Zucchini Spaghetti, Crispy Prosciutto and Roasted Cauliflower with Lemon-Parmesan Sauce

Zucchini Spaghetti, Crispy Prosciutto and Roasted Cauliflower with Lemon-Parmesan Sauce

I know what you’re thinking: what is she doing posting a zucchini recipe in the midst of fall?

Have you met me? I started a blog dedicated to spiralizing, without having spiralized anything but a zucchini.

While I’m a full supporter of eating seasonally, zucchini’s my first love and I’ll always be posting up zucchini noodle recipes, even when there’s a foot of snow outside.

Zucchini Spaghetti, Crispy Prosciutto and Roasted Cauliflower with Lemon-Parmesan Sauce

Besides, as they say “it’s 5 o’clock somewhere,” I say “it’s zucchini season somewhere.” Am I right?

Roasted cauliflower is a classic addition to pasta. Who doesn’t lust after a bowl of roasted cauliflower and gremolata breadcrumb pasta? Cauliflower becomes buttery and warm when roasted in the oven – with just some olive oil, salt and pepper, the cruciferous veggie turns into a food fit for the kings!
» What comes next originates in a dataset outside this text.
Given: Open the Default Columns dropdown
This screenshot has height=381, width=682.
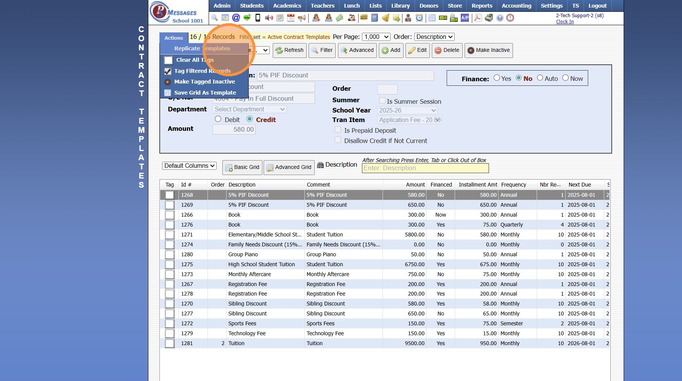Looking at the screenshot, I should click(x=189, y=166).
Zucchini Spaghetti, Crispy Prosciutto and Roasted Cauliflower with Lemon-Parmesan Sauce

I’ve been meaning to crisp my prosciutto for a pasta for a long time now. One evening, I was at a friend’s house who bought some pre-made kale with crispy prosciutto at Whole Foods and I’ve literally been thinking about it since. That was over 6 months ago!

This pasta is designed for two big bowls of pasta, but can serve as 3 smaller bowls. The cauliflower bulks up the dish while the prosciutto provides that savory flavor that pairs well with the lemon-parmesan sauce.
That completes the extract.